The report indicated that Turkey has come a long way from prior years in its battle against drug trafficking but that drug dealers continue to view Turkey as a base of operations. According to the report, numerous tons of heroin are processed in Turkey every month and smuggled out of the country, but cultivation is not engaged in except for marijuana, which is produced for local consumption.

Turkey had been criticized as being the "center of the narcotics trade" until the issuance of this report. The Kismetim-1 sunk with 3.5 tons of narcotics aboard in international waters in the Mediterranean Sea on Dec. 15, 1992. Fourteen tons of heroin were also seized on the Lucky-S in 1993, fuelling further criticism against Turkey. Accusations reached their peak in 1997, when a Frankfurt court claimed, "A female minister in Turkey is protecting smugglers," in a narcotics case in which Turkish citizens were among the suspects. When pressed by journalists, the German court’s presiding judge claimed that the woman referred to was Minister of Foreign Affairs Tansu Ciller.

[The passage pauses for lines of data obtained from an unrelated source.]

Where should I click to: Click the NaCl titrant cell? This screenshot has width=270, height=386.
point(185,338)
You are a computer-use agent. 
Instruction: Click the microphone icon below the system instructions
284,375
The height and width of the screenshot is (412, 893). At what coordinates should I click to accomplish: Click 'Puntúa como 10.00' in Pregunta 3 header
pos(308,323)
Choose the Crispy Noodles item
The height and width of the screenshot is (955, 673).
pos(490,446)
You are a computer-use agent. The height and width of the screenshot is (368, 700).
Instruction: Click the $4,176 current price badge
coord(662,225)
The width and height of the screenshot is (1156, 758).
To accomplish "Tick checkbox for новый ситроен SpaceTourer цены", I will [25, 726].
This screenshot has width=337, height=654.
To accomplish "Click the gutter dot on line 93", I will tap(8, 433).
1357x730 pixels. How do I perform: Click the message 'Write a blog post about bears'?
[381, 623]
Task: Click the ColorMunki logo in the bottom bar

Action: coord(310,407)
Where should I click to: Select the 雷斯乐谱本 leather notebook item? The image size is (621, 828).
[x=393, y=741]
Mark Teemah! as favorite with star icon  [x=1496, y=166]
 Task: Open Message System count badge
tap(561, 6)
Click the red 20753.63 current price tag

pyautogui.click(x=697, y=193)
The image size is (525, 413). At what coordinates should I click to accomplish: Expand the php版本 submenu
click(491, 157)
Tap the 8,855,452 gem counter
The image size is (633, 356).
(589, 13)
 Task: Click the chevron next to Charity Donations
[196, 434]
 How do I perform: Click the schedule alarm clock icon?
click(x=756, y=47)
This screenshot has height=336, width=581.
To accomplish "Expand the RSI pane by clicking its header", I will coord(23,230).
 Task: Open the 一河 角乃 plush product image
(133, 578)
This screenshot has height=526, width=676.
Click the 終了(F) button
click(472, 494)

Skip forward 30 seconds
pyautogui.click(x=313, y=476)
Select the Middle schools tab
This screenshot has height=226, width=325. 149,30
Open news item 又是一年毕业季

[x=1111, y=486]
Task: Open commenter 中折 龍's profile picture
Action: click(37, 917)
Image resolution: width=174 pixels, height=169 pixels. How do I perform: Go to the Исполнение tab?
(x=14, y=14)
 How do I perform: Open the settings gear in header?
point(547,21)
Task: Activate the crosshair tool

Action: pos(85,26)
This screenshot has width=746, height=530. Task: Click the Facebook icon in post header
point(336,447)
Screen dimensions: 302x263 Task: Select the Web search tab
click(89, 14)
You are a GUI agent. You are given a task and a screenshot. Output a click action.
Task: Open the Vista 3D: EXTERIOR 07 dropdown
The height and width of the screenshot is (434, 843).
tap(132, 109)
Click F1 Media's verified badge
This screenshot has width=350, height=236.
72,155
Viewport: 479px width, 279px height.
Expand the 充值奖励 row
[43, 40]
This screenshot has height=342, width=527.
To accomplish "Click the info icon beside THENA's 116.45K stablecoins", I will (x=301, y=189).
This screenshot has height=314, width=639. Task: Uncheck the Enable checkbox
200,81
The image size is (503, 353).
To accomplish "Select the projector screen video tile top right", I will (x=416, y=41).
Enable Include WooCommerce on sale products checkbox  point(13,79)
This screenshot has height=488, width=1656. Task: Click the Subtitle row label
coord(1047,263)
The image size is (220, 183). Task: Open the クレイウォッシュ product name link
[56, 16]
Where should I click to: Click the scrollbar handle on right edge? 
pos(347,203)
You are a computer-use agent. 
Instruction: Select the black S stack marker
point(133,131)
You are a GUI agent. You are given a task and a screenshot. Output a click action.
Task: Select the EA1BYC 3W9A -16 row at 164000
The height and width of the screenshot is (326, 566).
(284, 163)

Ankara was the subject of similar criticism in reports issued by the United States, England and France following these incidents. England alleged that 80 percent of the narcotics going to Europe transited Turkey. U.S. President George W. Bush gave Turkey a place among the "countries causing anxiety" in the production and trafficking of narcotics in a letter sent to the House International Relations Committee chairman and its members in November 2001.